## Work item
Write the data below out again, exactly as each line reads.

## Data provided
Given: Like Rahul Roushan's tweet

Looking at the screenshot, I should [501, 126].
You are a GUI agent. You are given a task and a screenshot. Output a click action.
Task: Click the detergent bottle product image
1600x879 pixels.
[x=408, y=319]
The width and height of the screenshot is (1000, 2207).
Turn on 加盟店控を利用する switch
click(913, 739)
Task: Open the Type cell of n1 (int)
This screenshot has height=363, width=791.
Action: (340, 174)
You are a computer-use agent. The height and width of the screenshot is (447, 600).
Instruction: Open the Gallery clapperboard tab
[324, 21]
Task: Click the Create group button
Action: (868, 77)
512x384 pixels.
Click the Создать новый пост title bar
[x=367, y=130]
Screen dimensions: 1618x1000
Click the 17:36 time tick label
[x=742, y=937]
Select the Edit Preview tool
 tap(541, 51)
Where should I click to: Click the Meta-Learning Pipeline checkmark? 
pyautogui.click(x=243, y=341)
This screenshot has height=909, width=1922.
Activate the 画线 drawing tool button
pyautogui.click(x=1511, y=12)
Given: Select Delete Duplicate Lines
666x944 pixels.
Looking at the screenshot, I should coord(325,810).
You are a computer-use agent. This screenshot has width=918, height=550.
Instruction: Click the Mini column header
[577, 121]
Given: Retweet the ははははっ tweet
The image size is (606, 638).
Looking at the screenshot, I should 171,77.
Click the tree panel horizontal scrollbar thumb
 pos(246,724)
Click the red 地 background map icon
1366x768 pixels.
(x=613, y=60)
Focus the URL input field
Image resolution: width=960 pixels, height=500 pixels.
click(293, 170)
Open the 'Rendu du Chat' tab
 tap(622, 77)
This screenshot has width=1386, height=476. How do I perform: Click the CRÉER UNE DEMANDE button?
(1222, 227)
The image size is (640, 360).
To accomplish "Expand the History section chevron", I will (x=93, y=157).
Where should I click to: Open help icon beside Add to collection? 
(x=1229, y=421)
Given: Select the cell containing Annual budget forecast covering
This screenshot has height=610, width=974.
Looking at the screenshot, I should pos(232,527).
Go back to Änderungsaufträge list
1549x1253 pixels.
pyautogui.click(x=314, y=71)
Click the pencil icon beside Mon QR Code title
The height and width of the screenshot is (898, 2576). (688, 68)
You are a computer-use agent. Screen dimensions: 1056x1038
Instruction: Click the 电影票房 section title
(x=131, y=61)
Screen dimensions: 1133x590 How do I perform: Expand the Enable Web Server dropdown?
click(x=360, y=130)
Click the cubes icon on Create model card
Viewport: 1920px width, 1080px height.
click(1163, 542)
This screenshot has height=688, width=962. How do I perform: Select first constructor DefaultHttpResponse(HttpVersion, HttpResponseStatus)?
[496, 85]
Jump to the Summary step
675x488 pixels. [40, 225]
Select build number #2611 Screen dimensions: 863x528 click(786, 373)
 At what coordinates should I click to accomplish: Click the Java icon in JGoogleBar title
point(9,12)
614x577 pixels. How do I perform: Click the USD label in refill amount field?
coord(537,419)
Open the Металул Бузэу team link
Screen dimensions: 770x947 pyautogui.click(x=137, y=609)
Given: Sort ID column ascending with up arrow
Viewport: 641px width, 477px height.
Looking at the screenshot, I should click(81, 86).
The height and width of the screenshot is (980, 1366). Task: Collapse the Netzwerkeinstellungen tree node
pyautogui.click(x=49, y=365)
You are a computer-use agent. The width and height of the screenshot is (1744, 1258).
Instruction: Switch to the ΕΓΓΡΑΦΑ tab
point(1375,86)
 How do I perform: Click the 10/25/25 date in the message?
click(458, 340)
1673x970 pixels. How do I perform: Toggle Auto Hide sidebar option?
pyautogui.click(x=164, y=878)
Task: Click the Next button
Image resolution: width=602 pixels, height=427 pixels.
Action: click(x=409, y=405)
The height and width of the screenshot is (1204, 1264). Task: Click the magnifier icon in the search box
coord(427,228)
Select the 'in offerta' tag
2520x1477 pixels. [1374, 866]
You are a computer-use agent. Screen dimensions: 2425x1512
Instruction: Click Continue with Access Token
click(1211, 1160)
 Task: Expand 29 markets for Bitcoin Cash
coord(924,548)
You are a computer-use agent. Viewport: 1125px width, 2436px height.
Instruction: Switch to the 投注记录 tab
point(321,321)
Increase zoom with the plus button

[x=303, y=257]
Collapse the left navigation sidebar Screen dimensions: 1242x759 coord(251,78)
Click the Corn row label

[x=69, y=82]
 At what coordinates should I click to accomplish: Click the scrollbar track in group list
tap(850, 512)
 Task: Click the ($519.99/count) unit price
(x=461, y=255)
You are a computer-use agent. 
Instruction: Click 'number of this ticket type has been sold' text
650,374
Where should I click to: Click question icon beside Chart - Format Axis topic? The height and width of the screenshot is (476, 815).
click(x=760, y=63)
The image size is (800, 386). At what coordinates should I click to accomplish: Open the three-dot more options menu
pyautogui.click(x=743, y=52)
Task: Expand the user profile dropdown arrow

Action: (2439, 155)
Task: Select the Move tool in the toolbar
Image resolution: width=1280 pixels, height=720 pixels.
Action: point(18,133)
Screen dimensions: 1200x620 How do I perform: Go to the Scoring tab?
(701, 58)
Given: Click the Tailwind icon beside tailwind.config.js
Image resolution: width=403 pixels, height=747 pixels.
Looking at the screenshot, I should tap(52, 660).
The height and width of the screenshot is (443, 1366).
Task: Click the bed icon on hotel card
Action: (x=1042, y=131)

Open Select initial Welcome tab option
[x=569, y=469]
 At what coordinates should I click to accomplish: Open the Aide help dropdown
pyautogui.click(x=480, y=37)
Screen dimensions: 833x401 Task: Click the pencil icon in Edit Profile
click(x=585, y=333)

## Response
Given: Like Rahul Roushan's tweet

Looking at the screenshot, I should [501, 126].
You are a GUI agent. You are given a task and a screenshot. Output a click action.
Task: Click the detergent bottle product image
1600x879 pixels.
[x=408, y=319]
The width and height of the screenshot is (1000, 2207).
Turn on 加盟店控を利用する switch
click(913, 739)
Task: Open the Type cell of n1 (int)
This screenshot has height=363, width=791.
Action: (340, 174)
You are a computer-use agent. The height and width of the screenshot is (447, 600).
Instruction: Open the Gallery clapperboard tab
[324, 21]
Task: Click the Create group button
Action: (868, 77)
512x384 pixels.
Click the Создать новый пост title bar
[x=367, y=130]
Screen dimensions: 1618x1000
Click the 17:36 time tick label
[x=742, y=937]
Select the Edit Preview tool
 tap(541, 51)
Where should I click to: Click the Meta-Learning Pipeline checkmark? 
pyautogui.click(x=243, y=341)
This screenshot has height=909, width=1922.
Activate the 画线 drawing tool button
pyautogui.click(x=1511, y=12)
Given: Select Delete Duplicate Lines
666x944 pixels.
Looking at the screenshot, I should coord(325,810).
You are a computer-use agent. This screenshot has width=918, height=550.
Instruction: Click the Mini column header
[577, 121]
Given: Retweet the ははははっ tweet
The image size is (606, 638).
Looking at the screenshot, I should 171,77.
Click the tree panel horizontal scrollbar thumb
 pos(246,724)
Click the red 地 background map icon
1366x768 pixels.
(x=613, y=60)
Focus the URL input field
Image resolution: width=960 pixels, height=500 pixels.
click(293, 170)
Open the 'Rendu du Chat' tab
 tap(622, 77)
This screenshot has width=1386, height=476. How do I perform: Click the CRÉER UNE DEMANDE button?
(1222, 227)
The image size is (640, 360).
To accomplish "Expand the History section chevron", I will (x=93, y=157).
Where should I click to: Open help icon beside Add to collection? 
(x=1229, y=421)
Given: Select the cell containing Annual budget forecast covering
This screenshot has height=610, width=974.
Looking at the screenshot, I should pos(232,527).
Go back to Änderungsaufträge list
1549x1253 pixels.
pyautogui.click(x=314, y=71)
Click the pencil icon beside Mon QR Code title
The height and width of the screenshot is (898, 2576). (688, 68)
You are a computer-use agent. Screen dimensions: 1056x1038
Instruction: Click the 电影票房 section title
(x=131, y=61)
Screen dimensions: 1133x590 How do I perform: Expand the Enable Web Server dropdown?
click(x=360, y=130)
Click the cubes icon on Create model card
Viewport: 1920px width, 1080px height.
click(1163, 542)
This screenshot has height=688, width=962. How do I perform: Select first constructor DefaultHttpResponse(HttpVersion, HttpResponseStatus)?
[496, 85]
Jump to the Summary step
675x488 pixels. [40, 225]
Select build number #2611 Screen dimensions: 863x528 click(786, 373)
 At what coordinates should I click to accomplish: Click the Java icon in JGoogleBar title
point(9,12)
614x577 pixels. How do I perform: Click the USD label in refill amount field?
coord(537,419)
Open the Металул Бузэу team link
Screen dimensions: 770x947 pyautogui.click(x=137, y=609)
Given: Sort ID column ascending with up arrow
Viewport: 641px width, 477px height.
Looking at the screenshot, I should click(81, 86).
The height and width of the screenshot is (980, 1366). Task: Collapse the Netzwerkeinstellungen tree node
pyautogui.click(x=49, y=365)
You are a computer-use agent. The width and height of the screenshot is (1744, 1258).
Instruction: Switch to the ΕΓΓΡΑΦΑ tab
point(1375,86)
 How do I perform: Click the 10/25/25 date in the message?
click(458, 340)
1673x970 pixels. How do I perform: Toggle Auto Hide sidebar option?
pyautogui.click(x=164, y=878)
Task: Click the Next button
Image resolution: width=602 pixels, height=427 pixels.
Action: click(x=409, y=405)
The height and width of the screenshot is (1204, 1264). Task: Click the magnifier icon in the search box
coord(427,228)
Select the 'in offerta' tag
2520x1477 pixels. [1374, 866]
You are a computer-use agent. Screen dimensions: 2425x1512
Instruction: Click Continue with Access Token
click(1211, 1160)
 Task: Expand 29 markets for Bitcoin Cash
coord(924,548)
You are a computer-use agent. Viewport: 1125px width, 2436px height.
Instruction: Switch to the 投注记录 tab
point(321,321)
Increase zoom with the plus button

[x=303, y=257]
Collapse the left navigation sidebar Screen dimensions: 1242x759 coord(251,78)
Click the Corn row label

[x=69, y=82]
 At what coordinates should I click to accomplish: Click the scrollbar track in group list
tap(850, 512)
 Task: Click the ($519.99/count) unit price
(x=461, y=255)
You are a computer-use agent. 
Instruction: Click 'number of this ticket type has been sold' text
650,374
Where should I click to: Click question icon beside Chart - Format Axis topic? The height and width of the screenshot is (476, 815).
click(x=760, y=63)
The image size is (800, 386). At what coordinates should I click to accomplish: Open the three-dot more options menu
pyautogui.click(x=743, y=52)
Task: Expand the user profile dropdown arrow

Action: (2439, 155)
Task: Select the Move tool in the toolbar
Image resolution: width=1280 pixels, height=720 pixels.
Action: point(18,133)
Screen dimensions: 1200x620 How do I perform: Go to the Scoring tab?
(701, 58)
Given: Click the Tailwind icon beside tailwind.config.js
Image resolution: width=403 pixels, height=747 pixels.
Looking at the screenshot, I should tap(52, 660).
The height and width of the screenshot is (443, 1366).
Task: Click the bed icon on hotel card
Action: (x=1042, y=131)

Open Select initial Welcome tab option
[x=569, y=469]
 At what coordinates should I click to accomplish: Open the Aide help dropdown
pyautogui.click(x=480, y=37)
Screen dimensions: 833x401 Task: Click the pencil icon in Edit Profile
click(x=585, y=333)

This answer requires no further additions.